RUSHVILLE - With the start of a new year, Florida-based Cormo USA Inc. says it is looking forward to its first full year of operation in Indiana.

Delayed a year from its original plan, Cormo says it will be working with a still undetermined number of Indiana farmers this year to collect corn crop residue and generate two sustainable products.

“We have a number of farmers lined up ready to work with us,” said Cormo USA Chief Executive Officer Stefan Muehlbauer. “We will be doing the contracting starting in February for the 2020 harvest season.”

Cormo announced in May 2019 it was building its first U.S. production facility in Rushville to convert the crop residue, known as corn stover, into value-added products - a peat moss substitute and foam-like construction material.

This company has utilized the patented process at Cormo’s pilot plant in France since 2016.

It had planned to collect its inaugural harvest of about 250 acres this past fall, but it admits the timeline may have been too aggressive. Cormo also did not get a facility built in 2019 as it had hoped.

“For a variety of reasons. Just as one example, getting steel for buildings can take up to six months now because of the issues that we have for China,” said Muehlbauer, referring to a lengthy trade dispute between the U.S and China.

But the company did find an existing 100,000-square-foot vacant building in Rushville, which will serve as an interim home.

“Since our equipment is relatively mobile, it will serve as a great home for the next 12-24 months and allow us to focus on operations first, without all the time pressure of building,” said Muehlbauer.

Harvesting stover for Cormo is a two-step process. Once farmers harvest the grain, they’ll make a second pass over the field about a month later, or more, to cut the remaining stalk. Muehlbauer says the additional time allows moisture and nutrients in the stalk to get drawn back into the ground.

The delayed secondary harvest also gives Cormo time to stagger its production window.

“We like to space it out as it comes off the field because once we get the stover, we have to process it within two to three days.”

For farmers, it gives them the flexibility to return to the field after the grain is in the bin. They can chop the standing stalk in January and February when the ground is frozen.

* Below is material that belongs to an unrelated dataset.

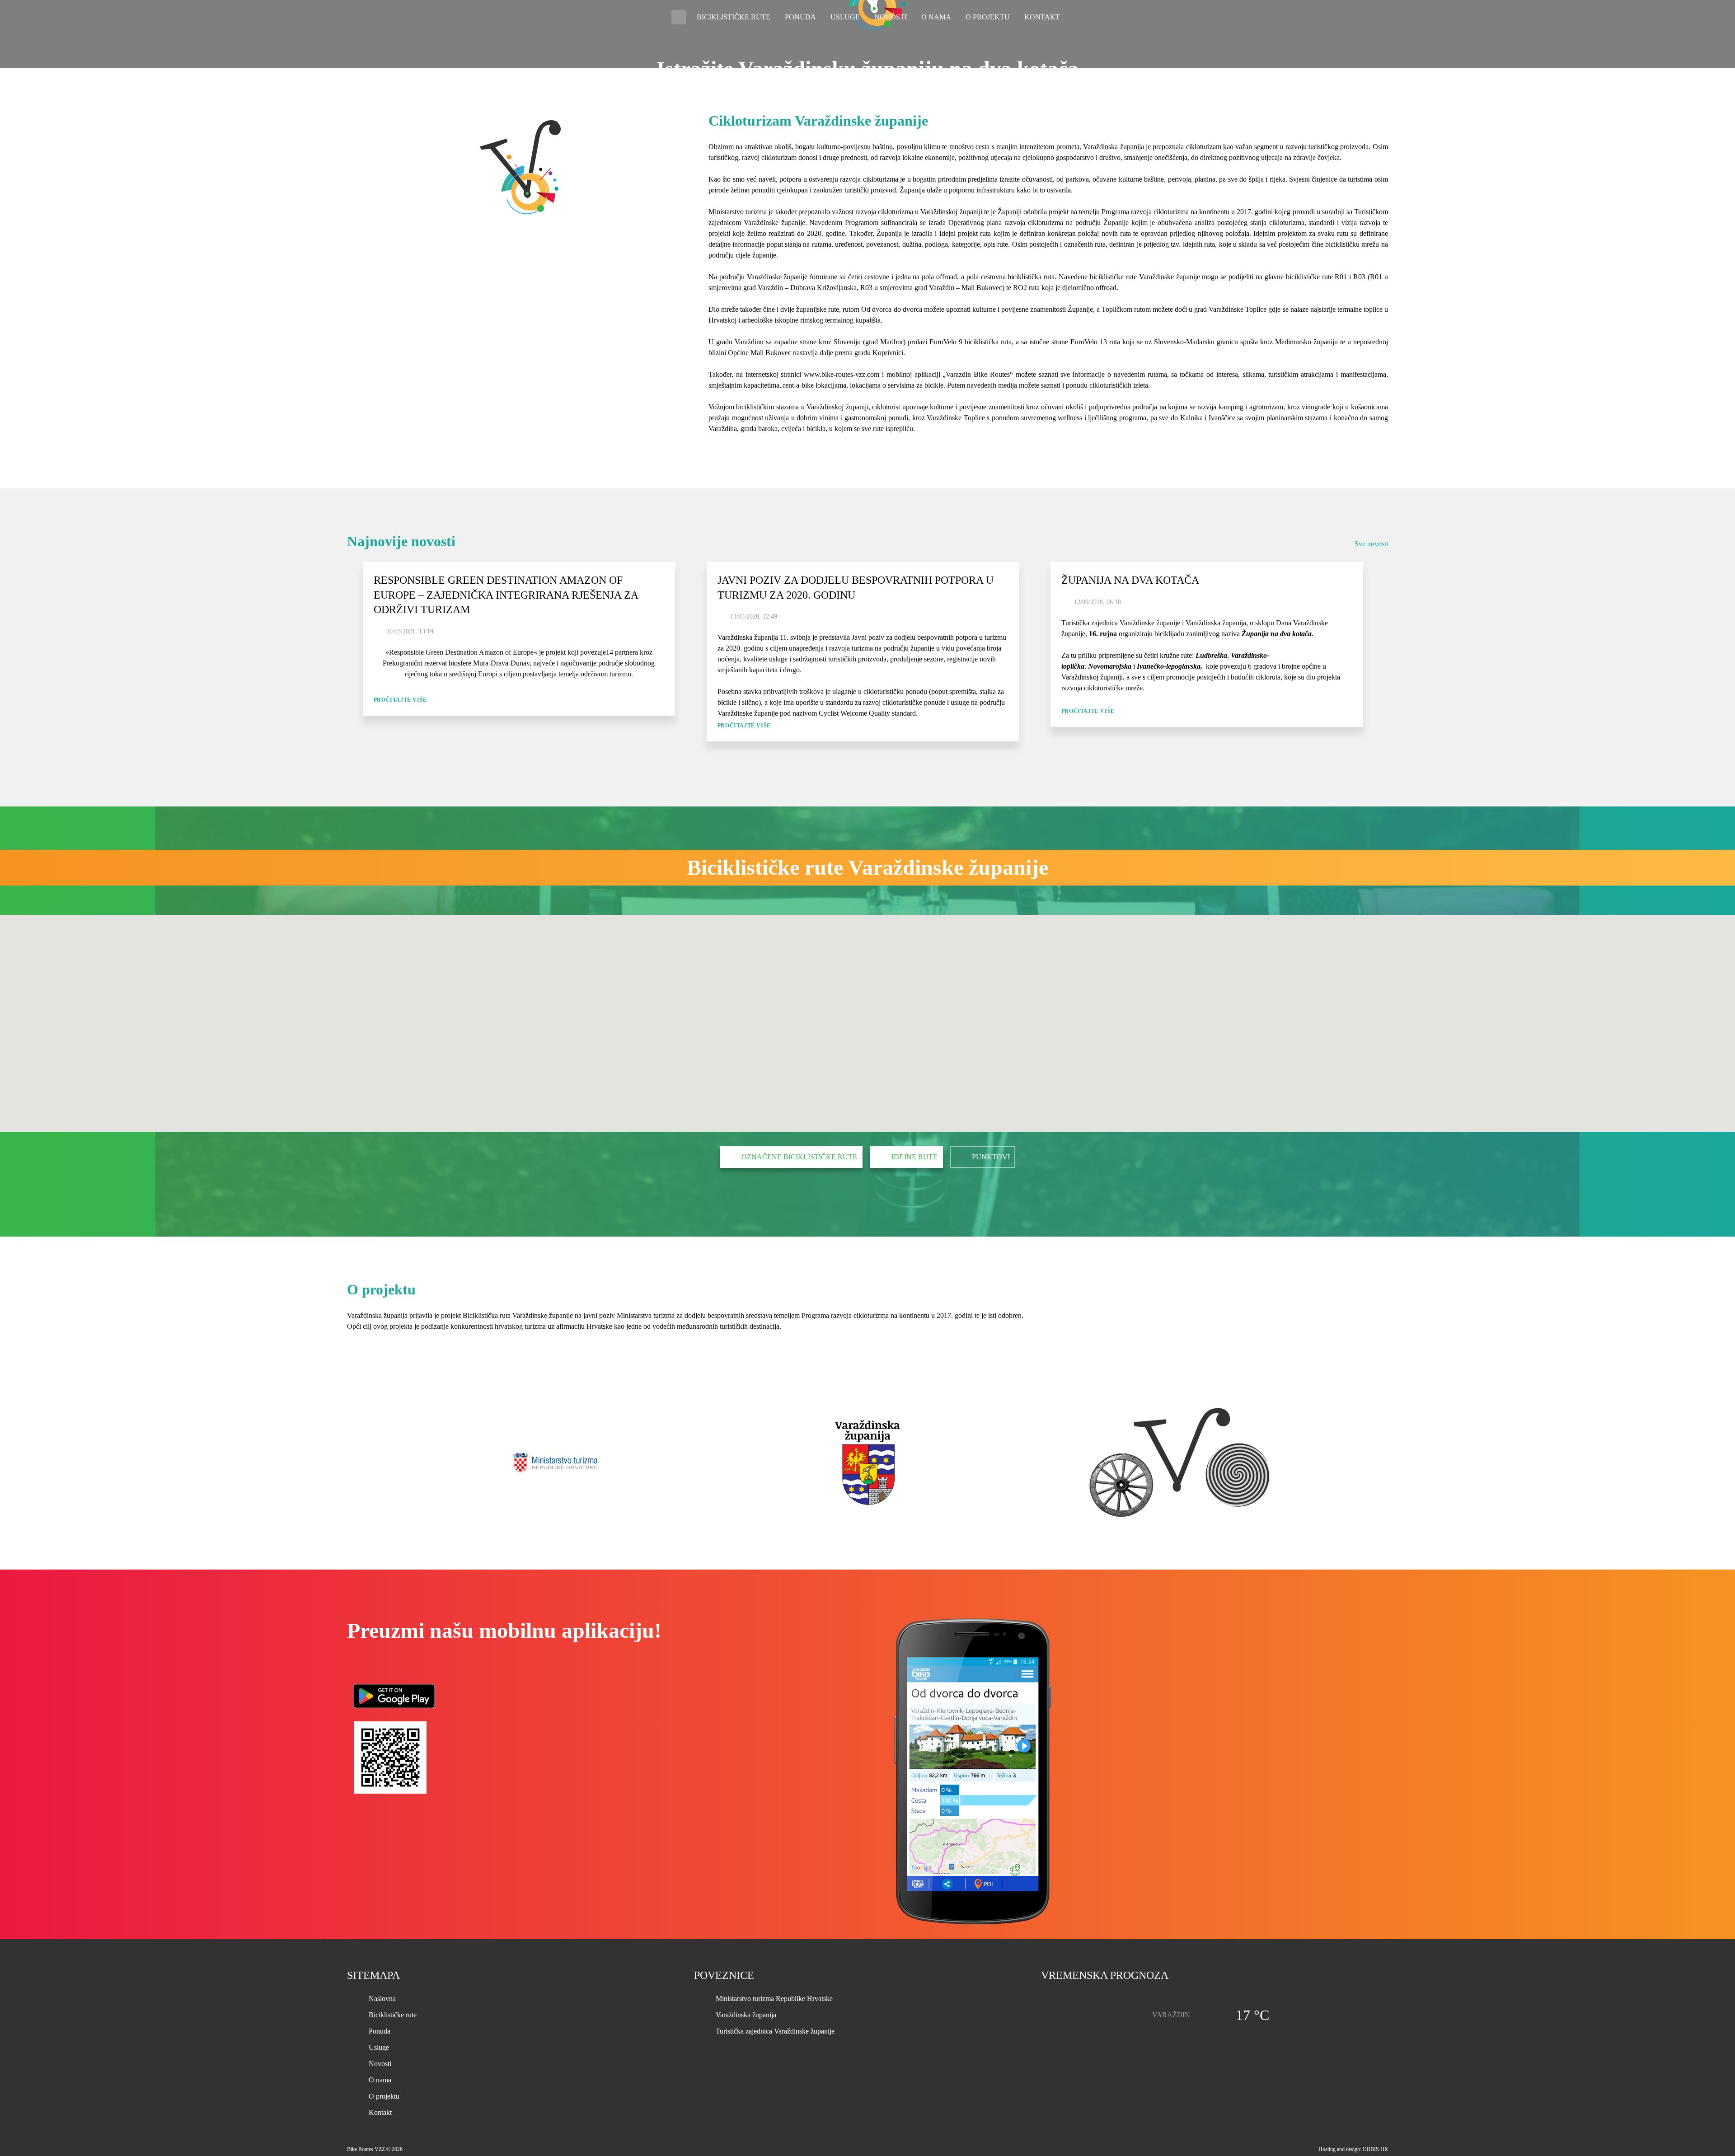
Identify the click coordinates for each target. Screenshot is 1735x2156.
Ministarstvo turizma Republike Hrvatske (774, 1998)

The idea of collecting stover is not new as some farmers already bale stalks for livestock feed. In corn-rich Iowa, some farmers get paid by South Dakota-based POET Energy to collect the crop residue which gets turned into cellulosic ethanol.

Indiana doesn’t have the same market demand for “crop waste” which is why Cormo selected the Hoosier state, giving Indiana farmers a chance to earn more on the same plot of land.

While the company is not disclosing how much they will be paying farmers, they do say the average farmer “can increase profitability by 15-30% on the same acre.” 

Muehlbauer realizes the “grain is the gold” to Indiana farmers, but with a value-added option for stover, crop residue could become a cash reserve.